Teraz trochę liczb: ilość deszczu w ciągu trzech ostatnich dób: TARNÓW - 157,8 mm (22% normy rocznej!)
Nowy Sącz - 117,0 mm
Kraków - 125,6 mm
Rzeszów - 52,3 mm (!!!)
Katowice - 105,6 mm BIELSKO BIAŁA - i tu uwaga: 286,1 mm (!!!) prawie 35% normy rocznej.
Wyjeżdżającym do Krakowa szczerze odradzam wyjazd samochodem, strategiczny Most Dębnicki będzie zamknięty przynajmniej do końca tygodnia, musi przejść oględziny techniczne po zejściu wody.
Jutro charakter opadów zmieni się z ciągłego na burzowy. Od czwartku cieplej, ale pogoda będzie zmienna.
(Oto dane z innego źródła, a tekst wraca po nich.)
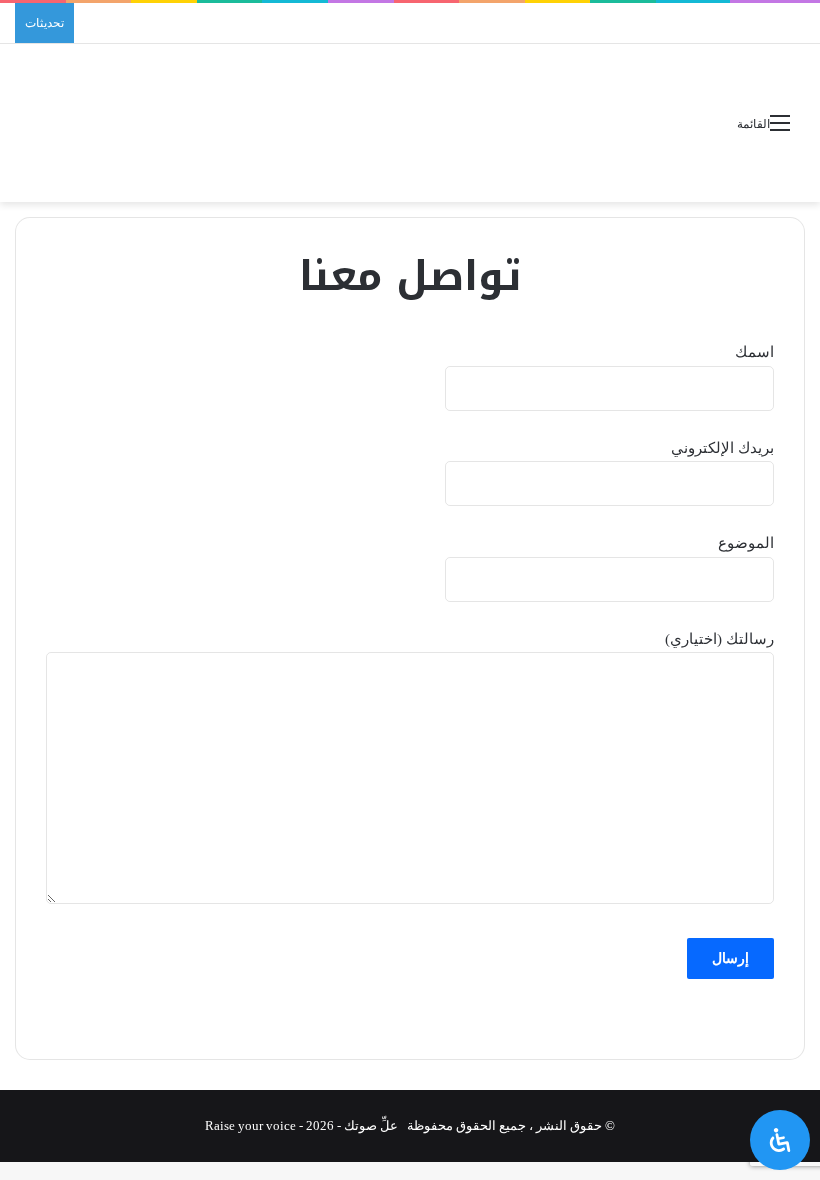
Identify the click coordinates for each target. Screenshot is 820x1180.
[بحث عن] (40, 130)
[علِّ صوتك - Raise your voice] (410, 123)
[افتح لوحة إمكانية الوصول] (780, 1140)
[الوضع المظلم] (75, 130)
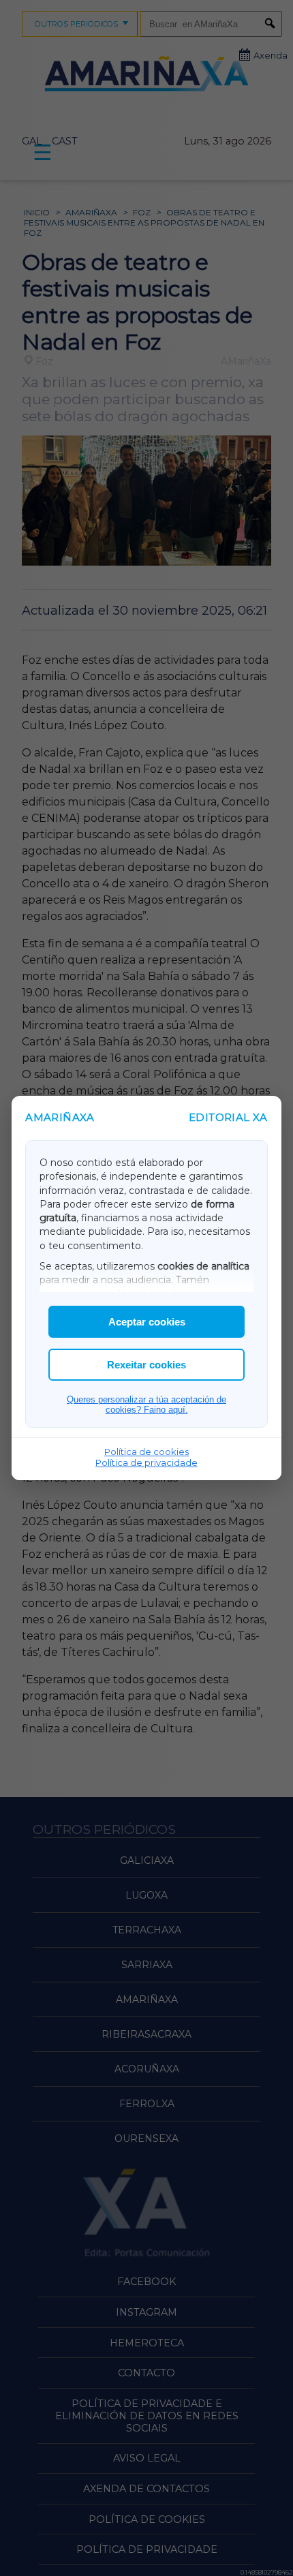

Trwała poprawa pogody, czyli wyż i sucho, niestety nie wcześniej niż... w czerwcu.
hurricane pisze:Wielkie brawa dla zarządzających Zbiornikiem Czorsztyńskim, dzięki utworzonej przed opadami olbrzymiej rezerwie zatrzymano prawie całą falę z Podhala i Dunajec od Czorsztyna do ujścia Białej Tarnowskiej nie przekroczył stanu alarmowego.
A pamiętacie ile było protestów przeciw budowie tego zbiornika?
w tym chorym kraju (a raczej kraju z chorymi ludźmi) są pretensje o wszystko. Nie chcą ludzie elektrowni, nie chcą zbiorników, nie chcą autostrad. Przydałby nam się dyktator na kilka lat, żeby wybudować to co jest niezbędne.
tych ekologów, co to wtedy (budowa zbiornika Czorsztyńskiego, chyba koło 1990 roku) się przypinali łańcuchami i stawali przed koparkami bym teraz za jaja poprzywiązywał do bali drzew spływających Dunajcem...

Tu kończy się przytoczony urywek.